TEXT UNDER STUDY »

*** Begin section ***

Rubik’s Snake Contest Brings Unity Amid Pandemic
PROVO, Utah – Jul 27, 2020 –
The last thing BYU Marriott MPA student Kaylee Anderson expected when she opened up a package from the MPA program was a Rubik's snake— a puzzle chain of triangular prisms that could be twisted and molded into different shapes or objects. But as she read the instructions that accompanied the puzzle, she understood the purpose of it all: the MPA program was hosting its first ever Rubik’s snake contest.
The idea for the contest came as a result of some leftover Rubik’s snakes that were previously used during an MPA faculty conference. “We used the Rubik’s snakes once for marketing purposes at a conference,” says Heather Chewning, program manager for the MPA program at the BYU Marriott School of Business, who also helped facilitate the Rubik’s snake contest. “We ordered a lot of them because we were planning on using them for a separate conference for the same reason. Then when COVID-19 happened, we thought it would be a fun way to connect with our students.”
While the contest was primarily designed for first-year MPA students, all MPA students were invited to participate. “The program had already done several things for our recent graduates, and I wanted to make sure our first-year students knew that we cared about them too,” says Chewning. “The contest was something to let them know we were thinking about them during finals amid all the changes.”

*** End section ***

Stored items

*** Begin section ***

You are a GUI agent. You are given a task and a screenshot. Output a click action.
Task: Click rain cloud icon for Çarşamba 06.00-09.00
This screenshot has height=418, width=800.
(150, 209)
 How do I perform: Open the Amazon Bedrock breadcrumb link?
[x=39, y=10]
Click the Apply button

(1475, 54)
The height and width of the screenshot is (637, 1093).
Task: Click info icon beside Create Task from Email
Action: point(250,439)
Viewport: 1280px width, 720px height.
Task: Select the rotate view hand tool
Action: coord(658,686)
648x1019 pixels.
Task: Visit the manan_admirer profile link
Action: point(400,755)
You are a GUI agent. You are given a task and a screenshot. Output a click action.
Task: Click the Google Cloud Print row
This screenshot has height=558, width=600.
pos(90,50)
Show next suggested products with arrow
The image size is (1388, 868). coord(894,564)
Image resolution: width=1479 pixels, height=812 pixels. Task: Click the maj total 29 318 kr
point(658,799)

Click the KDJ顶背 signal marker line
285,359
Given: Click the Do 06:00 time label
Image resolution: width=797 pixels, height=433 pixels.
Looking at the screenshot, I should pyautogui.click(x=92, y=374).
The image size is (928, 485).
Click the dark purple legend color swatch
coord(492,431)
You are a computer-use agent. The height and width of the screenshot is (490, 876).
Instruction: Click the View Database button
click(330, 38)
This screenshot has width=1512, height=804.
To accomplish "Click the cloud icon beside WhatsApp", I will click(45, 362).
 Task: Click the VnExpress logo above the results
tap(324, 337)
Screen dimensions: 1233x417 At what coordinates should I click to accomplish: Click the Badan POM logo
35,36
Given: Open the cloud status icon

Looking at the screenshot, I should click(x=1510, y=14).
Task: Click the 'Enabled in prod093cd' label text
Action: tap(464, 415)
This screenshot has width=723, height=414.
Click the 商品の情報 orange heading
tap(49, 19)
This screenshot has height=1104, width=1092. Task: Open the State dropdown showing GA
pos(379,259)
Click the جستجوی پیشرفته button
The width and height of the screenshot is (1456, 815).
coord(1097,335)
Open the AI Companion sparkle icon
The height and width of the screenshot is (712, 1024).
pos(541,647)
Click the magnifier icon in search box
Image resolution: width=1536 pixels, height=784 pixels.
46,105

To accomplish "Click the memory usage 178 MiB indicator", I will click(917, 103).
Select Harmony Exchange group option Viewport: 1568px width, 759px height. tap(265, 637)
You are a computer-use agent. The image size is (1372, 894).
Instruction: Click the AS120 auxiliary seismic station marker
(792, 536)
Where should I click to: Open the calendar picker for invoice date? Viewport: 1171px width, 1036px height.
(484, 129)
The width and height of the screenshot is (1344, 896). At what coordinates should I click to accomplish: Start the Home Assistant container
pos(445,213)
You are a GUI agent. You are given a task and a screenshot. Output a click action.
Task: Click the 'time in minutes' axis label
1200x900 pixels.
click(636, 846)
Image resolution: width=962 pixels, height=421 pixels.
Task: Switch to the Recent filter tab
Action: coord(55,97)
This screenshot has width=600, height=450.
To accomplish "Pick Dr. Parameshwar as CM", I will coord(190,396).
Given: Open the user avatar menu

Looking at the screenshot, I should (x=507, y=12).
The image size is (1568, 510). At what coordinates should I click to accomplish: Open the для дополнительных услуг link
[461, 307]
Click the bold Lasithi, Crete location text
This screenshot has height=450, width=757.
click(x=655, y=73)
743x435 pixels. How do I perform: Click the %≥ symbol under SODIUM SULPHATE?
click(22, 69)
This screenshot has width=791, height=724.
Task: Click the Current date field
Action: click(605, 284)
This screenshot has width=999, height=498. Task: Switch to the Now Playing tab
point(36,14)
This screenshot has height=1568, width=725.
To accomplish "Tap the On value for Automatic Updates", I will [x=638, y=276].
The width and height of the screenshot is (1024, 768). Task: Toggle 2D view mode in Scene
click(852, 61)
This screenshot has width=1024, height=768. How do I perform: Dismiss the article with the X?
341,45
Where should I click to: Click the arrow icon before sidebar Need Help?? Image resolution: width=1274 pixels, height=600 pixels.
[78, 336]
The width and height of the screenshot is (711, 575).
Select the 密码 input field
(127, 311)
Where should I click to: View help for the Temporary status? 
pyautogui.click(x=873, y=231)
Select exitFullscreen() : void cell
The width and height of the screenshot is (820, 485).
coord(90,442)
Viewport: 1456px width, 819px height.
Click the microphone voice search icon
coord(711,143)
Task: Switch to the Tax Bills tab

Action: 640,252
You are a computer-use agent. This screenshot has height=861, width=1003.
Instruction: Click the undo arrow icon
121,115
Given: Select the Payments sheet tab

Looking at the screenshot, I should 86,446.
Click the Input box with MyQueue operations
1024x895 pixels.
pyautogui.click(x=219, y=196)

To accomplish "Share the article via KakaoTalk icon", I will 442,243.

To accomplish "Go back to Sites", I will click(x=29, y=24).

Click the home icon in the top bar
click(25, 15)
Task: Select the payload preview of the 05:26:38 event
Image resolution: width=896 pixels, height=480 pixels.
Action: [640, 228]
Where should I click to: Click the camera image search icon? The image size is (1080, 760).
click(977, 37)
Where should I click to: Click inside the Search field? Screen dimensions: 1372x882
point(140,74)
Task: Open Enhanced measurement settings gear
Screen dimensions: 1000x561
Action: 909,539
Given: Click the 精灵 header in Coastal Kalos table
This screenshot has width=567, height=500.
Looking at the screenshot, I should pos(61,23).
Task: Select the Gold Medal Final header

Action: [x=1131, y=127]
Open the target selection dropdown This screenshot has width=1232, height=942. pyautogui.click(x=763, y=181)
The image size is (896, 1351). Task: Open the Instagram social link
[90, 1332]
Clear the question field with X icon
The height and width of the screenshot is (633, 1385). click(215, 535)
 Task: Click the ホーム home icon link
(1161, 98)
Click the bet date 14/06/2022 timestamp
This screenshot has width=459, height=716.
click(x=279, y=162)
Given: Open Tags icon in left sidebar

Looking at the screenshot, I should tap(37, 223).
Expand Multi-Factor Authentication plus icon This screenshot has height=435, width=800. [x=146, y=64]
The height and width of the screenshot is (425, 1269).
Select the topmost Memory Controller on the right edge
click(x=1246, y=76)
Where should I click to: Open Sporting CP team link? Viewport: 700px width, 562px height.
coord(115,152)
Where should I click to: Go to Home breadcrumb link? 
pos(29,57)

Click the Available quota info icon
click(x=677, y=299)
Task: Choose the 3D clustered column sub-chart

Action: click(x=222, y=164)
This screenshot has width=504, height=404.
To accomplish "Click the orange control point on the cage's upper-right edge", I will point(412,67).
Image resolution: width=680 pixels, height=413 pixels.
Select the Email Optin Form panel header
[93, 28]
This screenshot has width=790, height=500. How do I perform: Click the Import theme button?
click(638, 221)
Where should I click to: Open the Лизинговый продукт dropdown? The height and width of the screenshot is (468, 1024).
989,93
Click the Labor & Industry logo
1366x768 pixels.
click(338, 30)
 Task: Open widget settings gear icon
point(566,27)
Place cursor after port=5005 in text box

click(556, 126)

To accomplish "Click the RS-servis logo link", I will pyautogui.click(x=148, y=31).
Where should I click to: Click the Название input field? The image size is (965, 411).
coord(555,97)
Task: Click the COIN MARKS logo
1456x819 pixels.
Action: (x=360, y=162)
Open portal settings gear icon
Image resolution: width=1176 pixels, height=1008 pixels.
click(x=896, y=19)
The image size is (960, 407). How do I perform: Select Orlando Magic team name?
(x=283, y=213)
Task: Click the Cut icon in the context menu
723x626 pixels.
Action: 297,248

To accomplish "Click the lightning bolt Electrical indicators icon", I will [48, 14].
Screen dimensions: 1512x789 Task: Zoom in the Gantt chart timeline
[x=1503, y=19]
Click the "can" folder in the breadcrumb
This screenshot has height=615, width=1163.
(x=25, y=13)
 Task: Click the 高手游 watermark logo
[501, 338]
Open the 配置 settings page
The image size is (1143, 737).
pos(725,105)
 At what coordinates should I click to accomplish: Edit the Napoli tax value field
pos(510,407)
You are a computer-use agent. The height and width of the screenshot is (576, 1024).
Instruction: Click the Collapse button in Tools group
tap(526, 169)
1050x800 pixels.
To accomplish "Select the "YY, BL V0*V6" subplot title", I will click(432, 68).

*** End section ***

REQUIRED ACTIONS »
**a)** Could you repeat the article about the MPA Rubik's snake contest between "Rubik’s Snake Contest Brings" and "ever Rubik’s snake contest.", inclusive, switching "package" to "box"?
**b)** Can you resume the article about the MPA Rubik's snake contest from the point where it stops?

REPLIES »
**a)**
Rubik’s Snake Contest Brings Unity Amid Pandemic
PROVO, Utah – Jul 27, 2020 –
The last thing BYU Marriott MPA student Kaylee Anderson expected when she opened up a box from the MPA program was a Rubik's snake— a puzzle chain of triangular prisms that could be twisted and molded into different shapes or objects. But as she read the instructions that accompanied the puzzle, she understood the purpose of it all: the MPA program was hosting its first ever Rubik’s snake contest.

**b)**
The winners were chosen through votes cast by program students, faculty, and staff. First place went to student Michael Lee from Provo for his Rubik’s T-Rex. Second place was a tie between student Erika Holdstock from Centerville, Utah, who created a hat holder, and Anderson, from Whangārei, New Zealand, for her creation of a Rubik’s giraffe. Finally, third place went to student Spencer Flake from Westchester, New York, who created a dog named Otis. All winners were first-year students when they entered the contest.
The contest helped Anderson feel more connected to the program, although many students had left campus and returned home. “I appreciated that the program reached out to us. Their efforts made me feel part of the MPA family even though we were not together,” she says. Creating her submission required some experimentation. “I had never played with a Rubik’s snake before,” she says. “I chose to make a giraffe because it’s one of my favorite animals.”
Flake also felt better connected with the MPA program during this contest and appreciated that he could focus on something else during the pandemic. “I enjoyed the distraction from all of the craziness,” says Flake. “The Rubik’s snakes were sent out during finals, and being able to connect with the program and my fellow students in the middle of the lockdown was nice.”
Chewning also agrees that the Rubik’s snake contest was a welcome distraction during a time of transition. “The contest was special to be a part of, and it was so simple. We were trying to help the students, and they helped us just as much, if not more,” she says. “Some sunshine and happiness in the midst of all the craziness was shared throughout the program, all because of one little Rubik’s snake.”